Pirates of the Caribbean feast
When I first started doing research on what pirates really ate on their long voyages, I basically came to the conclusion that we would probably be quite sick if I recreated the same food. Pirates drank a lot of beer and rum because it keep fresh longer. There was also the typically sea biscuit or hardtack which was a hard tasteless biscuit that needed to be soaked in water in order to bite through it.
In the movie, Pirates of the Caribbean, Captain Barbossa explained to Elizabeth during her meal, that the crew was cursed and was unable to eat food. It’s also the reason why they were stocked with an abundant amount of food because if and when the curse was lifted, the crew had access to a variety to pick from.
Aye. That’s exactly what I thought when we were first told the tale. Buried on an island of dead what cannot be found, except for those who know where it is. Find it, we did. There be the chest. Inside be the gold. And we took ’em all. We spent ’em and traded ’em and frittered ’em away on drink and food and pleasurable company. The more we gave ’em away, the more we came to realize…the drink would not satisfy, food turned to ash in our mouths, and all the pleasurable company in the world could not slake our lust. We are cursed men, Miss Turner. Compelled by greed, we were, but now…we are consumed by it.
Barbossa, Pirates of the Caribbean
A traditional dish I found that was typically served on ships during the 17th century was Salmagundi. Salmagundi essentially means a salad or a hodgepodge of various food items. The foods typically found on this plate would be cold meats, fish, fruit, and vegetables. A few traditional recipes even call for turtle meat.
Pirates of the Caribbean: Salmagundi
Components:
grilled shrimp
- 8-10 – pieces of shrimp, shell on
- 2 – garlic cloves, minced
- salt and pepper
- olive oil
- 1/2 – lemon, medium
- 2 – eggs, large
- olives
- grapes
- heirloom tomatoes
poached chicken breast
- 1 – chicken breast
- 1 – carrot, medium, medium diced
- 1 – celery, medium diced
- 2 – sprigs of thyme
- 2 – garlic cloves, crushed
- 1 tsp – sea salt
Directions:
- Add the chicken, carrot, celery, thyme, garlic, and salt to a medium saucepan. Cover with 1″ of water and place it over medium heat. Bring it to a gentle simmer and let it cook for around 15 minutes until cooked through or the internal temperature reaches 150F. Let cool before slicing.
- For the grilled shrimp, simply toss the shrimp in the minced garlic, a bit of olive oil, lemon juice, and salt and pepper. Heat a cast iron grill until hot and grill the shrimp just until cooked through.
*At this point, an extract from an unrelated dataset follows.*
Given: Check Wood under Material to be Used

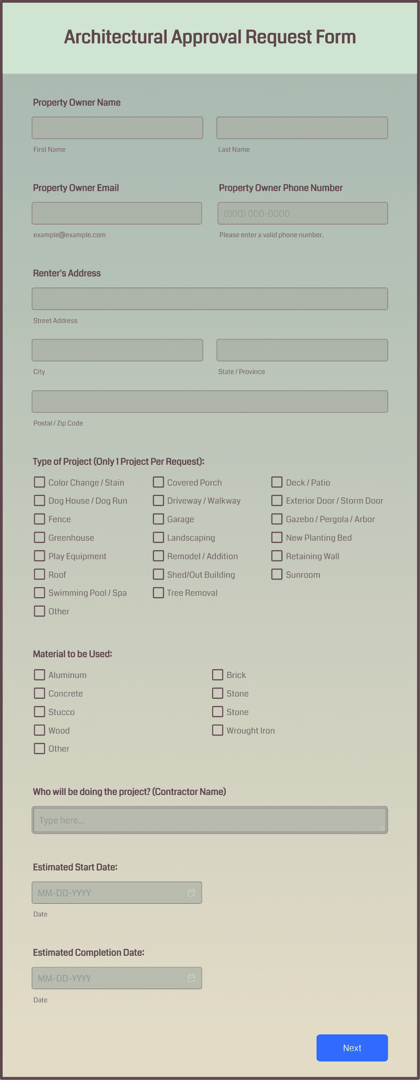Looking at the screenshot, I should tap(39, 730).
- The eggs are incredibly simple. Place the eggs in a pot with enough water to cover the eggs. Bring the eggs to a boil and immediately turn off the heat. Let the eggs sit in the hot water for 6 minutes and then transfer them to an ice bath. Peel and slice in half.
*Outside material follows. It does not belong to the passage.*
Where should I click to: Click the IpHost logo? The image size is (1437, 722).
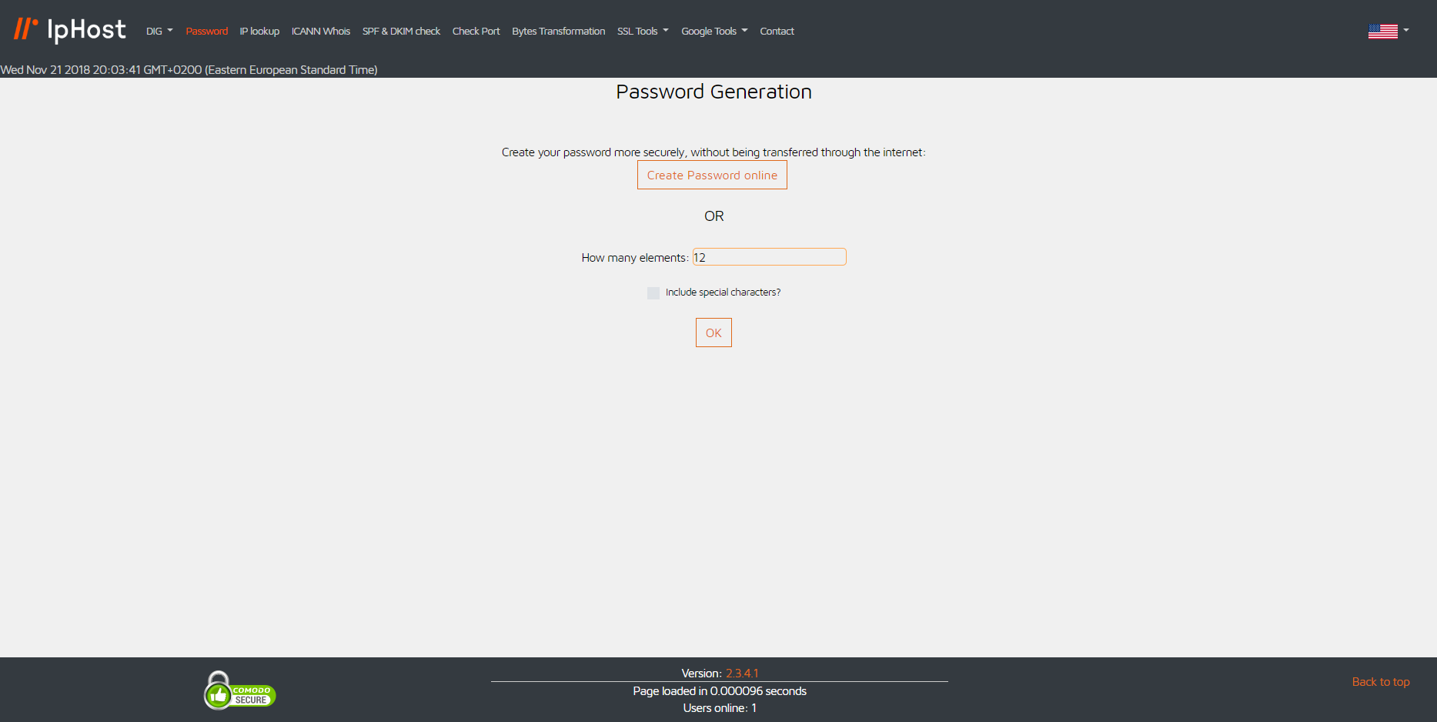(x=69, y=30)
- Arrange the fruit, chicken, shrimp, and tomatoes on a platter. Add nuts, anchovies, or any other meat or fruit you desire.
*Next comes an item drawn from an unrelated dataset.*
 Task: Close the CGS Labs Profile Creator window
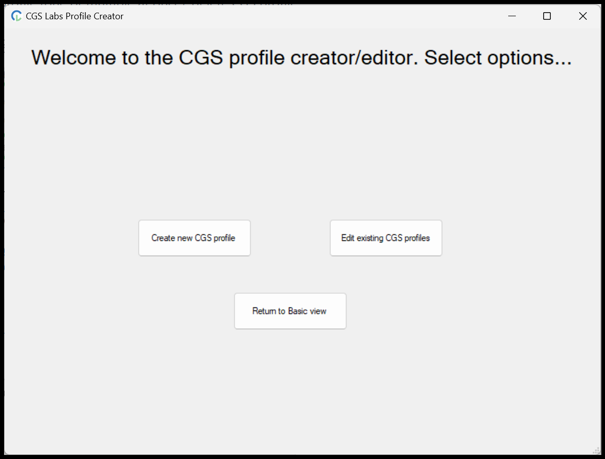point(583,16)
Lynn @ The Actor's Diet says
Salmagundi looks delicious! I’ve never thought about what pirates eat…
Feast of Starlight says
Thank you Lynn! Isn’t it funny? I was at a complete lost when I came to the conclusion that the food they ate was disgusting but this dish saved the day. Thanks again and I love your blog and videos!
Magnolia says
LOVE your website! It all looks so amazing and made with passion for movies and food! Will try your Pirates of the Caribbean Themed Recipes for a movie night. Thank you for your hard work 🙂
Best regards, Magnolia
afeastofstarlight@gmail.com says
Thank you so much, Magnolia! I’m so happy you’re loving the site!